Watts and kelvin rating are whats important. and what kind of plants?


----------



## Fishboy93 (Jun 11, 2005)

All low light plants and some dwarf sag. What is the kelvin rating??


----------



## Damon (Jan 18, 2005)

The light is insufficient. A 29 gallon setup comes with a 24 inch N.O. flourescent bulb. Thats about 20 watts. Upgrade to the 55/65 watt PC for plantlife. You won't be dissappointed.


----------



## Fishboy93 (Jun 11, 2005)

Okay so all i need is the bulb and just plug it in?


----------



## DavidDoyle (Jan 18, 2005)

No. Power compacts will not run in a fixture for normal fluors. You will need new "guts" as well.


----------



## Fishboy93 (Jun 11, 2005)

Ok how much will that cost??


----------



## Fishboy93 (Jun 11, 2005)

Is there any type of light that i can just put in instead of just buying the whole hood. If there is send me a link.


----------



## Damon (Jan 18, 2005)

No there isn't.
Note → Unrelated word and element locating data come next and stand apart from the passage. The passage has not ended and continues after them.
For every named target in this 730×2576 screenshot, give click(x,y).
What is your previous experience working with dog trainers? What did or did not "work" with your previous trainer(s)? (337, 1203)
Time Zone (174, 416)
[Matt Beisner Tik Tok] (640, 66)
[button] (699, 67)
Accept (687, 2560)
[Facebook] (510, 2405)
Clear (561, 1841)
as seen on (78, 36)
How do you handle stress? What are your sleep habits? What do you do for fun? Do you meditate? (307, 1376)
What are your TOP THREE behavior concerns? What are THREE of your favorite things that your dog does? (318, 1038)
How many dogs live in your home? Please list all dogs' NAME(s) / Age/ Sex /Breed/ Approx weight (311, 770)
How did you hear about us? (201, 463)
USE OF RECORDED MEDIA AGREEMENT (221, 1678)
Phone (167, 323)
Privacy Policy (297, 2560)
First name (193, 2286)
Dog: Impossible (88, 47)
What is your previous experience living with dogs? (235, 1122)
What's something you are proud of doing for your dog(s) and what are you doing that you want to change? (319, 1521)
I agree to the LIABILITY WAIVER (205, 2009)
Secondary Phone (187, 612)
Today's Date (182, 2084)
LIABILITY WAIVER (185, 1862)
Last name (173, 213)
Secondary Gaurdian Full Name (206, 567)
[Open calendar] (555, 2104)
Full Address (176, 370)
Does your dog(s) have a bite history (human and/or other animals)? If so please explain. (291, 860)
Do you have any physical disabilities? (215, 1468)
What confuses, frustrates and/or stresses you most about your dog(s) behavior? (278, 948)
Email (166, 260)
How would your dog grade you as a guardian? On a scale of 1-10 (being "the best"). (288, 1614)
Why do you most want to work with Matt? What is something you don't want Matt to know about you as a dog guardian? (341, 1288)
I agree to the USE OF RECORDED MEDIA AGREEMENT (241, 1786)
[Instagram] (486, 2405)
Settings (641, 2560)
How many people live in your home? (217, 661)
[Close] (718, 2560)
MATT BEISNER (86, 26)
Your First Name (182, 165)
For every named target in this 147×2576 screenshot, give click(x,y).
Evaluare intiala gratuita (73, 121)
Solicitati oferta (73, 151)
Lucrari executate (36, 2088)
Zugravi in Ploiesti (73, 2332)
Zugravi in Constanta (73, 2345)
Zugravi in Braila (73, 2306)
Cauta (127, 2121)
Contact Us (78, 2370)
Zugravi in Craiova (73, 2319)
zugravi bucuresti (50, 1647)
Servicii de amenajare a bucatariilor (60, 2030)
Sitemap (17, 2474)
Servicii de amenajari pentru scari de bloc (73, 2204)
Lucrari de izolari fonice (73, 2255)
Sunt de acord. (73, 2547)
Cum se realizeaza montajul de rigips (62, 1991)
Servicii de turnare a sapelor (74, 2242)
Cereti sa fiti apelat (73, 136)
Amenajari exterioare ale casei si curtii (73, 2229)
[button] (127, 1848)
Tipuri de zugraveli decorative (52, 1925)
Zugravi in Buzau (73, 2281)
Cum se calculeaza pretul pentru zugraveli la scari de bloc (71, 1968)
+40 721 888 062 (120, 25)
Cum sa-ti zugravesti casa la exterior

N.O. flourescents just don't have the ability. (I won't go into rare earth phosphors and igniting them as it can get boring) but trust me its not possible. You can get a fixture as cheap as $40-$50.00 on various sites like big Al's or Petsolutions.com. You get what you pay for though. You could add another N.O. Flourescent but the cost wouldn't be as effective as purchasing a PC fixture or you can go here if you have some handyperson skills.
http://www.ahsupply.com


----------